From Morningnewsbeat.com:
Assessing Aldi’s Role in A Perfect Economic Storm
Time has a piece this week that focuses on Aldi, noting that it may be the perfect format to appeal to consumers who are “spooked by the gravest economic crisis in decades,” and are migrating from traditional supermarkets and more upscale stores to places where they believe they can get a bargain.
Aldi is responding to the economic with a spurt of expansion in the US. It “now has about 950 stores in 29 states and plans to open more than 100 stores in the next two years in Connecticut, Missouri and Texas. The company will have opened 100 new stores by the end of the year, double the number opened last year.”

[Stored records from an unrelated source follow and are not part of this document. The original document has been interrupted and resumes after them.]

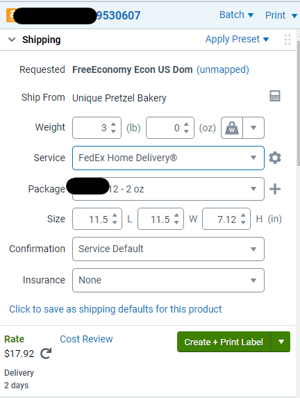300x398 pixels.
Task: Add a package with the plus icon
Action: pyautogui.click(x=275, y=189)
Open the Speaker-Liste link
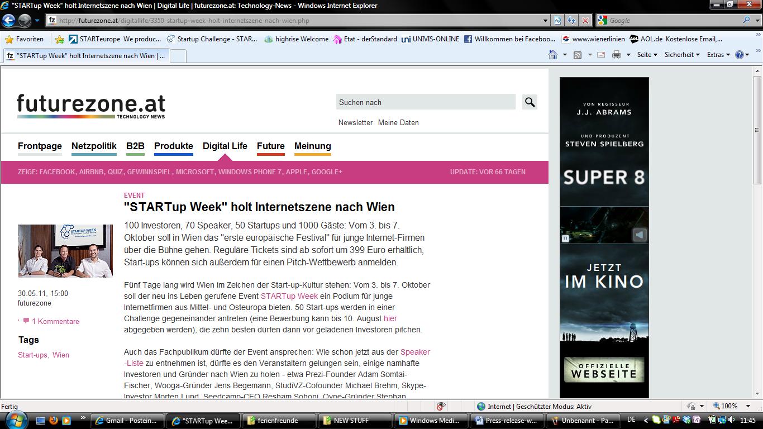 point(415,352)
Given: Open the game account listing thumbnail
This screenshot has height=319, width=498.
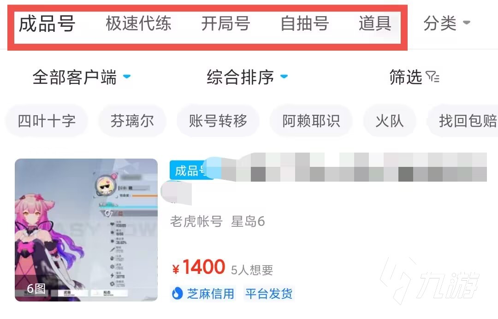Looking at the screenshot, I should coord(86,230).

The operating advantages of an Aldi, according to Time:
• “Aldi concentrates on selling core, high-volume grocery products, like ketchup, cereal and coffee. Want a choice? Forget it. By offering a single brand, usually a private label, in a single size, Aldi executives say that they can substantially undercut conventional retailers on 90% of the products the store sells.” Plus, it offers “a limited inventory … squeezing out all unnecessary costs, from coupons to butcher shops to fancy displays.”

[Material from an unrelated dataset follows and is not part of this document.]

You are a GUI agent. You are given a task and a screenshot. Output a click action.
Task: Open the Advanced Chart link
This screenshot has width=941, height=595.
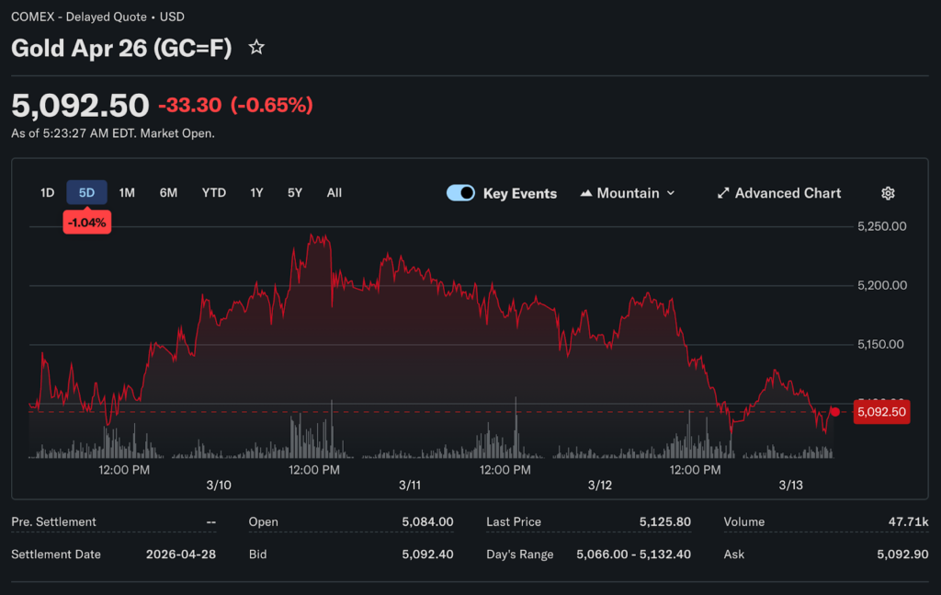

• Aldi’s typical small 10,000 square foot size allows it to “penetrate urban markets where real estate is generally more expensive than in suburban locales, and also allowed the company to carve a niche in neighborhoods that supermarket chains neglected. Operating costs are as spare as the rest of the place.”
KC's View: Because Aldi focuses so relentlessly on value, it seems to me that this makes it even more important for the retailers that compete with it to define the values that differentiate them.